4/30/2007

Strength in Numbers -- starting with 365

The National Book Critics Circle has launched a Campaign to Save Book Reviewing. This post is part of the campaign's blog series, which features posts by concerned writers, op-eds, Q and As, and tips about how you can get involved to make sure those same owners and editors know that book sections matter.

THE NBCC's campaign to save book reviews took up so much time last week, we missed an opportunity to briefly celebrate this blog's first birthday. Just over a year ago we began, tripping, stumbling over ourselves, trying to squeeze the fox you see to the left into the frame. It was a bit ham-fisted at first -- and we got better as Rebecca Skloot and now also Lizzie Skurnick have steered us toward the light -- but it was in service of bigger goals. We wanted to continue the literary discussion we had in our deliberations online with a wider circle of people. We also hoped to make our awards more transparent without betraying the confidentiality necessary to picking our winners.

But now we've arrived at the blog's most powerful raison d'etre -- and the reason we're taking a momentary break from regular talk about actual books -- this campaign to save book reviews. At first glance it would seem there's an inherent contradiction in the structure of this cause: a group of mostly print journalists using the web to preserve print space. Especially if you believe in the generalizations out there that a blog is merely a vehicle for literary gossip and aspirational writing composed by angry young men minging away in their pajamas -- and a print book review is a piece of dying or dead old media written by tweed-wearing codgers with names like F.D. Rumplemeyer or J.R. Woatslittle who watch no television and enjoy their Wheatabix.

But as anyone who reads the book pages and blogs in this country knows these generalizations aren't useful at all. There are tweedy old codgers who blog and tweedy young reviewers who don't. Some of the best book blogs are run like a book review -- with assignments farmed out and (obviously) edited, interviews done, -- while some literary reviews don't seem to do much editing at all. The great thing about the web is you can sample all of them without running down to a research library to fish them out of the circulating stacks.

These generalizations are especially damaging because it gets in the way of an important truth --we're all pitching in to the same conversation. Whether it's on screen or in print, on a podcast or through the tabloid your subway seatmate has open on her lap next to you, this swirl of debate and opinion, cant and artful critique is all part of the same froth about books. It's how our culture thinks about itself, displays and digests its wisdom, gives a platform to intelligent (we hope) voices, and sifts signal from noise. Which is why the NBCC is prepared to fight for it -- smart, informed, well-crafted criticism is essential to our culture, to our democracy and to the improvement of our arts.
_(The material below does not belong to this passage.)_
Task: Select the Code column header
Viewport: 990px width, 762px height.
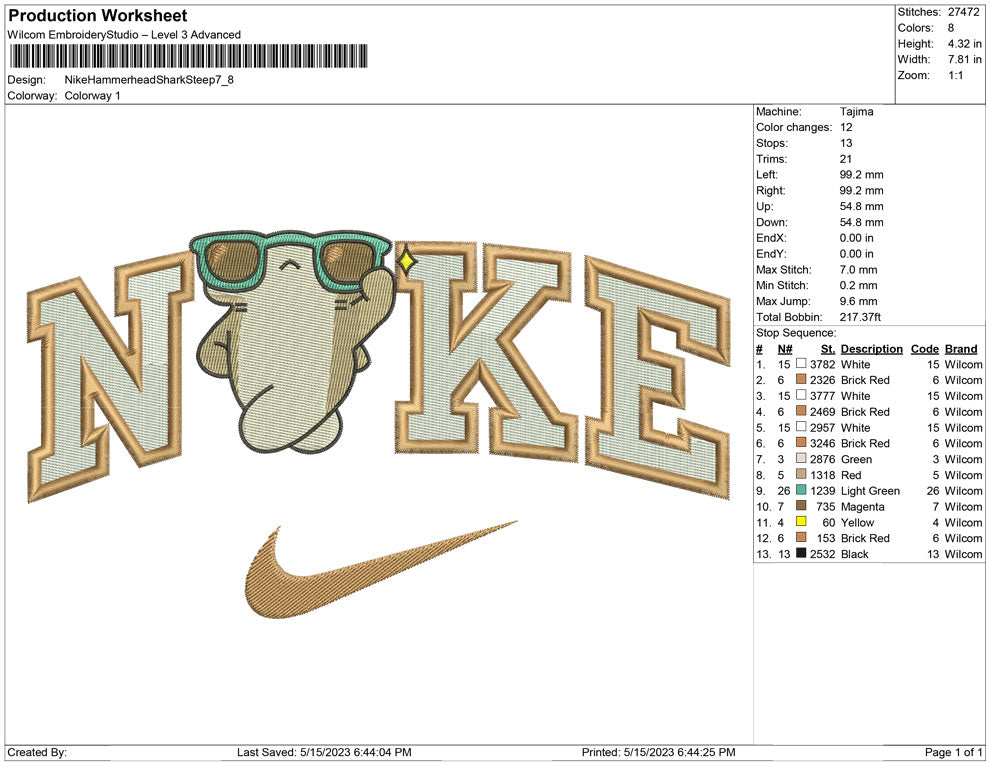Action: pos(924,349)
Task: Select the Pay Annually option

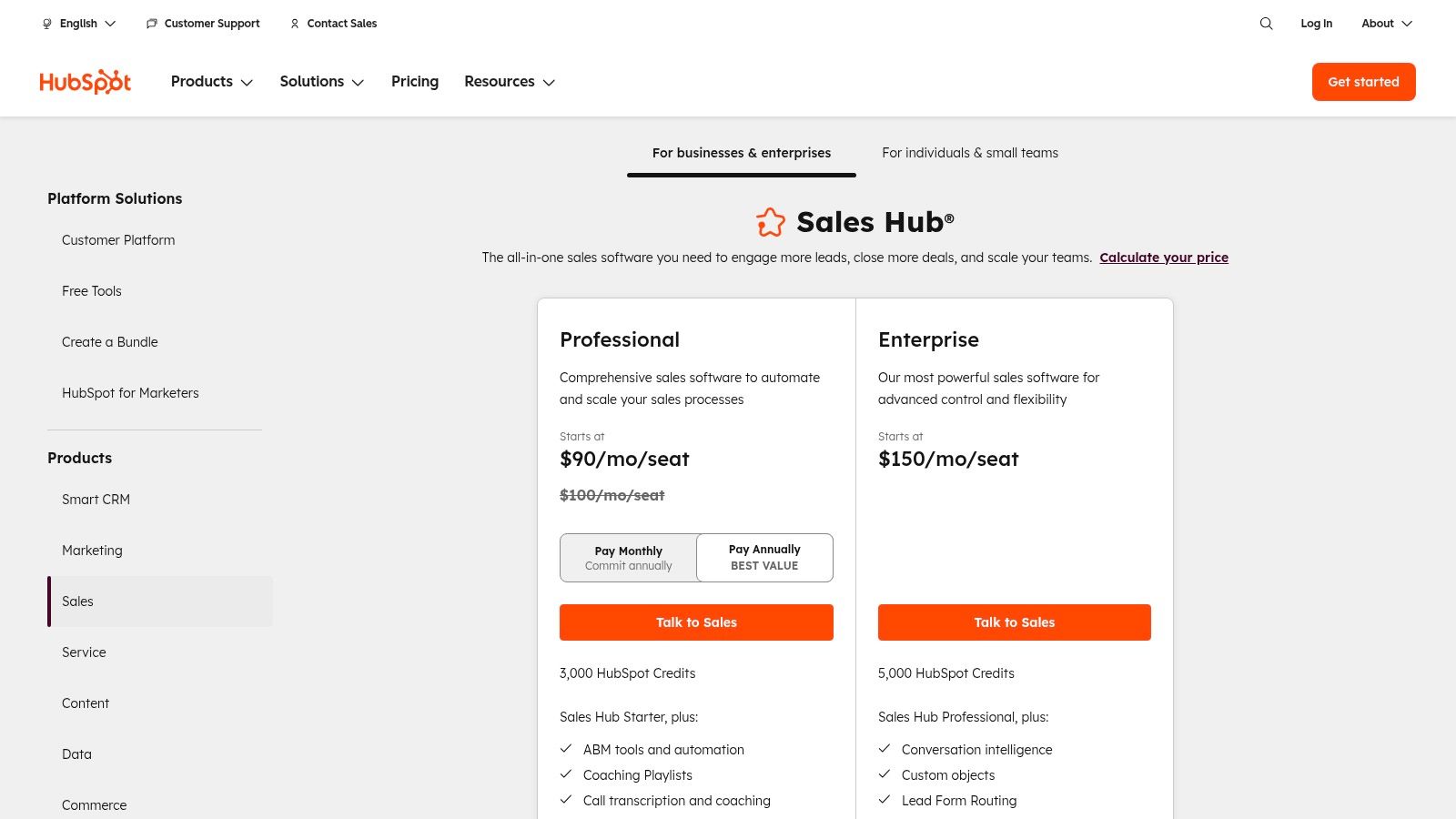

Some comments on the blog have suggested we believe print reviews to be the only venue for doing this, or that we want to save criticism by trashing blogs, or that we believe the NBCC and the NBCC alone can save reviews. That's not the case at all -- we wouldn't be staging this campaign from a blog, across the web, linking to bloggers and asking other bloggers to contribute posts if we didn't believe in the medium's capacity to bring intelligent debate to books. Nor do we believe that print reviews have a monopoly on good writing or contextualizing. Anyone who has taken a spin around the web realizes there is one site, after another, after another, after another and another which adds daily to our understanding of how literature is being written today.

But right now the fight that needs fighting is not for blogs (which are doing just fine), but print pages. In one year this blog earned us about a half-a-million readers -- an impressive number, perhaps, until you realize that's about how many people read the San Francisco Chronicle Book Review gets on any given Sunday according to their readership surveys. None of those people have to own a computer, go to the library, or turn on a single piece of equipment. They just have to open the front door and pick up the paper without their bathrobe flapping open.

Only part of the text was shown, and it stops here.